> **Task to carry out**
Search term "computer": copy each line of the data containing it.

(Dataset records)

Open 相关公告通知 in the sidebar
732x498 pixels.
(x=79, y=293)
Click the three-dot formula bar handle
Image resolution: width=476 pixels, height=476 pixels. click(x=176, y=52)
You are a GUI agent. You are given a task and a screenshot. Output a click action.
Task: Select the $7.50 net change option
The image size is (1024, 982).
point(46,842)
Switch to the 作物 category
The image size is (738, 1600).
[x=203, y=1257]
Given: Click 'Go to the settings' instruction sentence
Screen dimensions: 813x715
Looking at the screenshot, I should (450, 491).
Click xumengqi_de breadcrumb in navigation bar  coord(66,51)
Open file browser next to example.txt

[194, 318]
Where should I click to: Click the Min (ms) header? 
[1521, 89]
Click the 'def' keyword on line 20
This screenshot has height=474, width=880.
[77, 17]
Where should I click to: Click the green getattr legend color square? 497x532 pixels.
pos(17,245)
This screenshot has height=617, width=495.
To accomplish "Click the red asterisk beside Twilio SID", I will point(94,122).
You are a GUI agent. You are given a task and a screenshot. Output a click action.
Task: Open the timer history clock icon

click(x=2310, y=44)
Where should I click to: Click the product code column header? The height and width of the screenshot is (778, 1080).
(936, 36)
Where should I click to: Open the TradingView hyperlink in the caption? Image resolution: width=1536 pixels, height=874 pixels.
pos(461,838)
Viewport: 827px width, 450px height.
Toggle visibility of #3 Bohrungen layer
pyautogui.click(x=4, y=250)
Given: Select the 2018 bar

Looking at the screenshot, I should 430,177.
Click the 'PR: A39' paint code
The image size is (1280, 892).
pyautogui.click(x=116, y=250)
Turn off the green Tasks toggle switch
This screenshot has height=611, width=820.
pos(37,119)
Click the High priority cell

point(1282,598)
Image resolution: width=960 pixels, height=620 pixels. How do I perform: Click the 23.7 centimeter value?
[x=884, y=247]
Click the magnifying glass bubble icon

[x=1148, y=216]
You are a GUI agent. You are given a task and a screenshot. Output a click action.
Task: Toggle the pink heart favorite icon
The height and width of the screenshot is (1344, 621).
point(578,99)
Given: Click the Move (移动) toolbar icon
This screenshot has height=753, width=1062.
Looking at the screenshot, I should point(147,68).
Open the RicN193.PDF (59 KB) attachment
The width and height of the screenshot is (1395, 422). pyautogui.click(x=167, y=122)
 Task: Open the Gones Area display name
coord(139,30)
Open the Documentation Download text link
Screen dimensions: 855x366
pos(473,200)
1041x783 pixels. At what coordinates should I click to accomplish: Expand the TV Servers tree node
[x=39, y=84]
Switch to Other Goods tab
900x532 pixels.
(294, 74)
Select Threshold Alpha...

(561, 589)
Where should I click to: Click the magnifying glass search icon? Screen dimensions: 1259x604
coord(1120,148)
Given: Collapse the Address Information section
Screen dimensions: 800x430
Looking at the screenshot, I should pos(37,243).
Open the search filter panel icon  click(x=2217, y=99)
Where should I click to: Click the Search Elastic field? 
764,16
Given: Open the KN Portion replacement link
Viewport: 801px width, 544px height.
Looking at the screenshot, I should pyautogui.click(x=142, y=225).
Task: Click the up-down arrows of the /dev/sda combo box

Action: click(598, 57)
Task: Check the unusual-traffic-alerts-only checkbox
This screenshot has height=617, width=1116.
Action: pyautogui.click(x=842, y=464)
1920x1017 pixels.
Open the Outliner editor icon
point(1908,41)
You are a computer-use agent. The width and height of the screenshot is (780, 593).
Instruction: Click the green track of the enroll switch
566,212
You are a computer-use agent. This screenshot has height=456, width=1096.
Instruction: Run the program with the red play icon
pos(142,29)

(End Dataset records)

> **Response for this exercise**
You are a computer-use agent. The width and height of the screenshot is (780, 593).
You are a computer-use agent. This screenshot has height=456, width=1096.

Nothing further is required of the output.